Study text:
________________________________________

Andy’s friend, the editor and writer Susan Hill encouraged him to write, and he produced books on implausibly disparate subjects, including the the Newcastle R&B band The Animals, and a history of the discotheque. When his daughter was born, he tried his hand at children’s fiction. He won The Independent/Scholastic Children’s Story of the Year competition, and has since produced some 25 books for children, mainly for younger readers. [Ed…..if you have young children it’s odds on they’ve unwittingly encountered Andy’s writing via Oxford Reading Tree]. However, sadly, his main qualifications for immortality may well be the NatWest Piggies savings scheme, and the legendary 80’s advertising campaign for Um Bongo…[still to be heard in parts of the world. um bongo, um bongo; they drink it in the Congo.]
Andy took up distance running to break his smoking habit [counter-intuitive as ever], and for 25 years was columnist for Runner’s World magazine. He has run the Marathon des Sables in the Sahara, and ultra-marathons in Greenland, the Amazon rainforest and the Himalayas. His acclaimed collection of articles Running on empty is available as an ebook. [Exhausted?…there’s more]. For 30 years he had a column in Diver magazine (two more books: Blackford’s Diving Life and Times and Deeper with Blackford). Andy has his own publishing brand, The Littlington University Press …Google it for titles, which can also be found via Kindle. His most recent (Aug.2014) is Twenty cheery tales about death.
Well. He’s now retired from full time work to concentrate on life with his English-teacher wife and daughter in Cambridgeshire, on his rock band 1967 which has played festivals in the UK and Europe, on writing their anti-war single Afghanistan which featured Van Morrison’s musical director Paul Moran, and a 50-strong choir….and so on
The ultra marathon stuff might just contextualise the hospital poem, and the diving magazines the shark photo. But the opening poem? Saving the best till last. Andy is a mitra in the Triratna Buddhist Community, he teaches meditation, and works as a prison Chaplain through the Angulimala Charity.

________________________________________

Provided information:
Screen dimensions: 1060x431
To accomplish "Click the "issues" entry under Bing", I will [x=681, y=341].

________________________________________

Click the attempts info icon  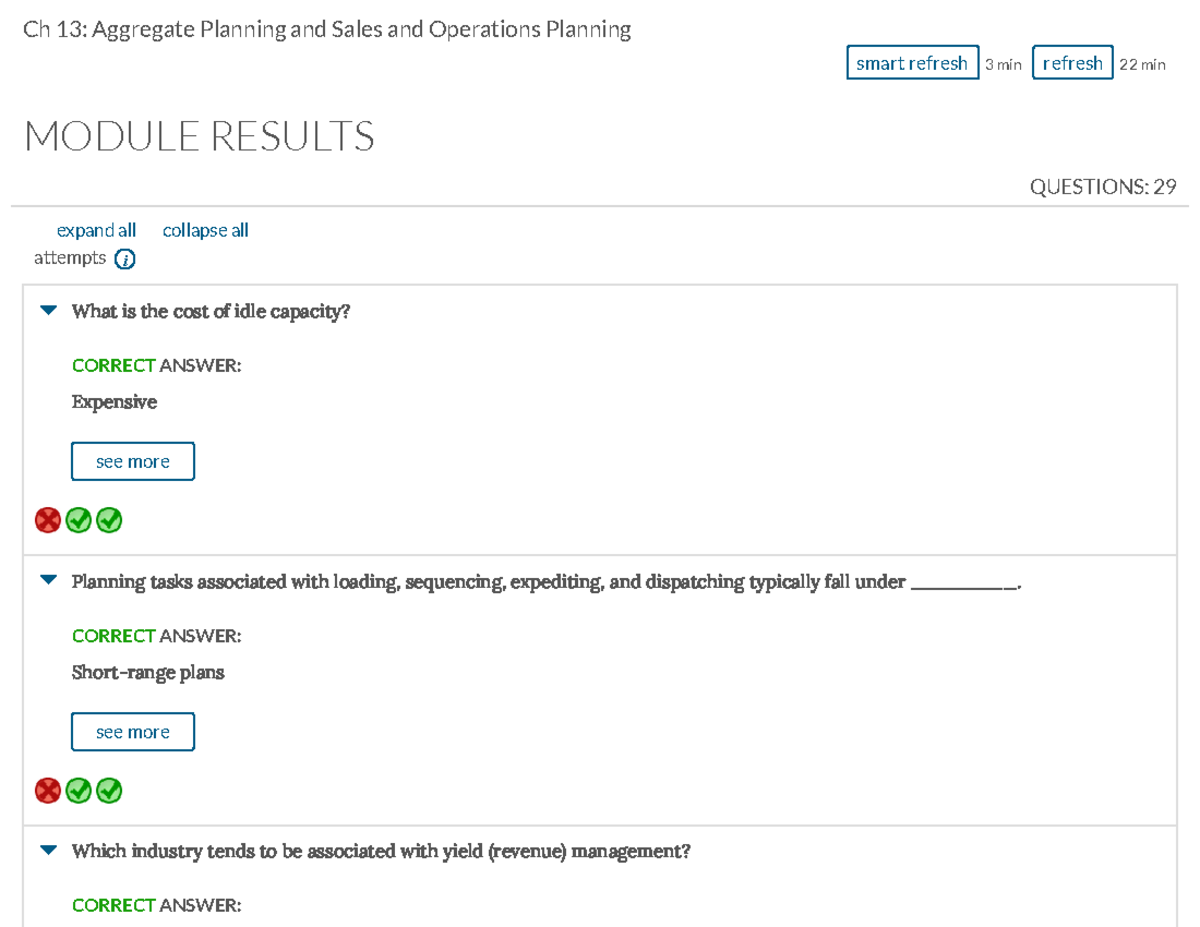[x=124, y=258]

________________________________________

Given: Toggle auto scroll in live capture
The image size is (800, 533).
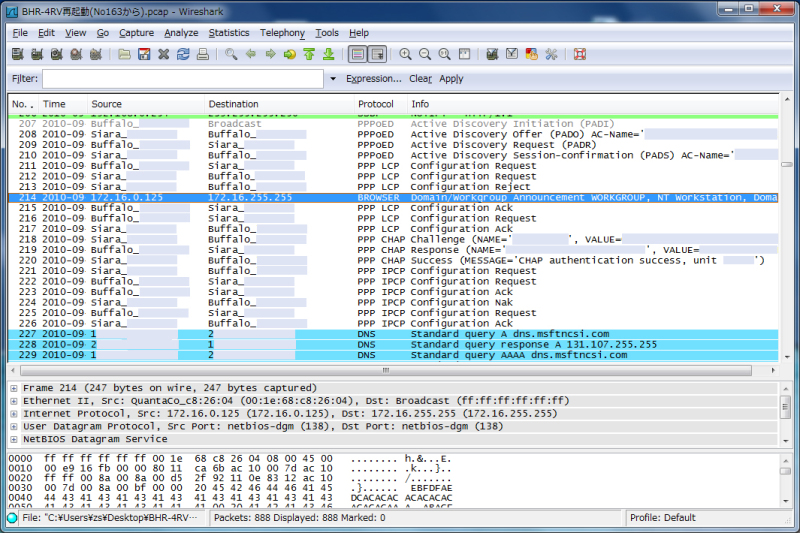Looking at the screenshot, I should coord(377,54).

________________________________________

Tasks and exercises:
A: Answer each question from the text about Andy.
(i) For how many years was Andy a columnist for Runner's World magazine?
(ii) What is the name of Andy's rock band?
(iii) Through which charity does Andy work as a prison chaplain?
B: Reproduce the part of the text about Andy between "Well. He’s now" and "the Angulimala Charity.", inclusive.
The material is not needed here.

Per-task outputs:
A:
(i) 25 years
(ii) 1967
(iii) The Angulimala Charity

B:
Well. He’s now retired from full time work to concentrate on life with his English-teacher wife and daughter in Cambridgeshire, on his rock band 1967 which has played festivals in the UK and Europe, on writing their anti-war single Afghanistan which featured Van Morrison’s musical director Paul Moran, and a 50-strong choir….and so on
The ultra marathon stuff might just contextualise the hospital poem, and the diving magazines the shark photo. But the opening poem? Saving the best till last. Andy is a mitra in the Triratna Buddhist Community, he teaches meditation, and works as a prison Chaplain through the Angulimala Charity.